Frau Bernheim, die derlei Ausbrüche Theodors nicht ohne eine gewisse Schadenfreude genoß, hob wieder das Lorgnon. Sie schätzte diese Augenblicke. Es waren die einzigen, in denen sie sich wirklich überlegen fühlen konnte — und in denen ihre Logik auf einmal wach wurde, wie angeregt von der vollkommenen Sinnlosigkeit des andern. Obwohl ihr Mund sich nicht verzog, leuchtete in ihren harten Augen schon der Widerschein eines Lächelns, während sie mit ruhiger Stimme den Augenblick ausfüllte, in dem Theodor atemlos und stumm dastand:

„Du hättest es nicht nötig gehabt, die Zeitung auf den Boden zu werfen. Aber sogar, wenn es notwendig gewesen wäre, brauchte deine Mutter sie dir nicht aufzuheben. Bück dich, es wird dir guttun. Es ist ebenso gesund, wie in den Wäldern herumzulaufen. Bück dich, mein Sohn, bück dich!”

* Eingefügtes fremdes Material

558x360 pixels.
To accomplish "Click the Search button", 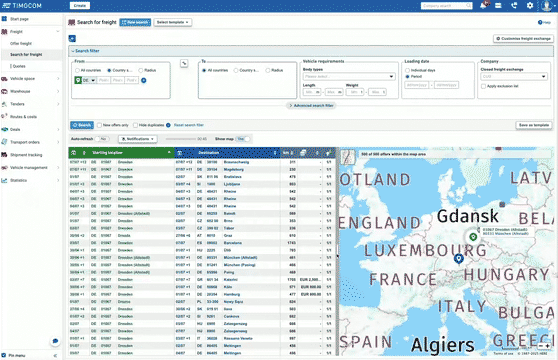I will tap(82, 125).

Sie sprach diese Sätze mit einer sanften, mütterlichen Stimme, in der die Bosheit eingepackt war wie ein Instrument aus dünnem Stahl in weicher Watte.

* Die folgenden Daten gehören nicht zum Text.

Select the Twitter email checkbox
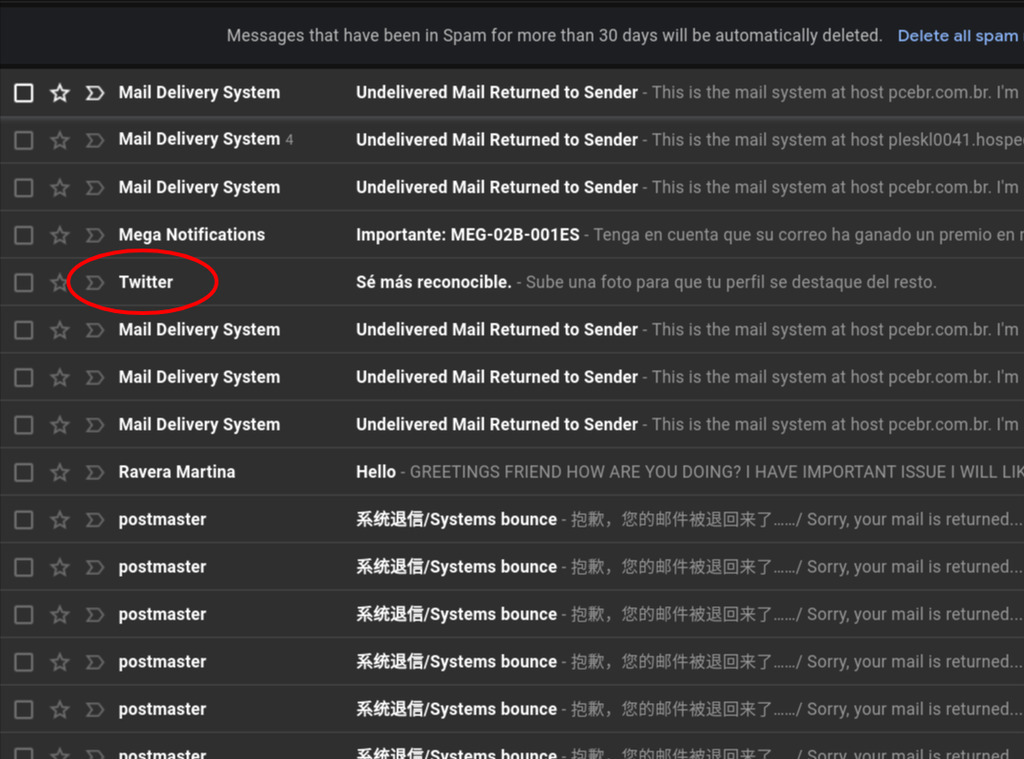Image resolution: width=1024 pixels, height=759 pixels. [x=24, y=283]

Theodor verließ das Zimmer. Frau Bernheim sah noch einen Augenblick auf die Tür, die er zugeschlagen hatte. Sie wartete, bis das Echo des Knalls sich verzog.

Dann bückte sie sich, hob die Zeitung auf und begann zu lesen.

Theodor begab sich in den Korridor.

Er lächelte. Er bemühte sich, leise aufzutreten. Seine Kurzsichtigkeit machte ihn vorsichtig. Er streckte den Kopf. Er drehte ihn nach allen Seiten. Er näherte sich dem breiten Wandschrank gegenüber der Garderobe. Im zweiten Fach links oben stand die Büchse aus Blech, eine Sammelbüchse. Sie war Frau Bernheim einmal von einem Wohltätigkeitsverein gebracht worden und sollte einmal im Monat entleert werden. Aber Frau Bernheim wollte mit eigenen Augen sehn, wohin ihr Geld kam. Quittungen behagten ihr nicht. Sie bewahrte daher in jener Büchse das Kleingeld für die regelmäßigen Bettler, die an einem bestimmten Tag in der Woche kamen.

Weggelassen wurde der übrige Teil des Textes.